Return exactly the lines from the one that contains "Task: Select the 2週間に1回 green bubble" up to the last line of the listing, and nothing else.
** RAW DATA follows **
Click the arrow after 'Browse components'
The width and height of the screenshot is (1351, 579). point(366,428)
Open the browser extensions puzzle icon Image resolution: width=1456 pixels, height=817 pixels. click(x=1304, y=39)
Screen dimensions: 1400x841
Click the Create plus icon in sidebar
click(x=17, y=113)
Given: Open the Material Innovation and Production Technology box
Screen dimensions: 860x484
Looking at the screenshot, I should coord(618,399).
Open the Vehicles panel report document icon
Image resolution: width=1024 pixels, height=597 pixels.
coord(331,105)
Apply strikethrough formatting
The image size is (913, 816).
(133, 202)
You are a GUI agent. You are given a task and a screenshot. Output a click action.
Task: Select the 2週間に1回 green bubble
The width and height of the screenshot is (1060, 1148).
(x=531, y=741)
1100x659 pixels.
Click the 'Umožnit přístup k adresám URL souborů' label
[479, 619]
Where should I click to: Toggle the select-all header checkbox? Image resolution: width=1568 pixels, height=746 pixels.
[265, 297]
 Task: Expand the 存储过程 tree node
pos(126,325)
** End of RAW DATA **
SOLUTION TO THIS TASK>
Task: Select the 2週間に1回 green bubble
The width and height of the screenshot is (1060, 1148).
(x=531, y=741)
1100x659 pixels.
Click the 'Umožnit přístup k adresám URL souborů' label
[479, 619]
Where should I click to: Toggle the select-all header checkbox? Image resolution: width=1568 pixels, height=746 pixels.
[265, 297]
 Task: Expand the 存储过程 tree node
pos(126,325)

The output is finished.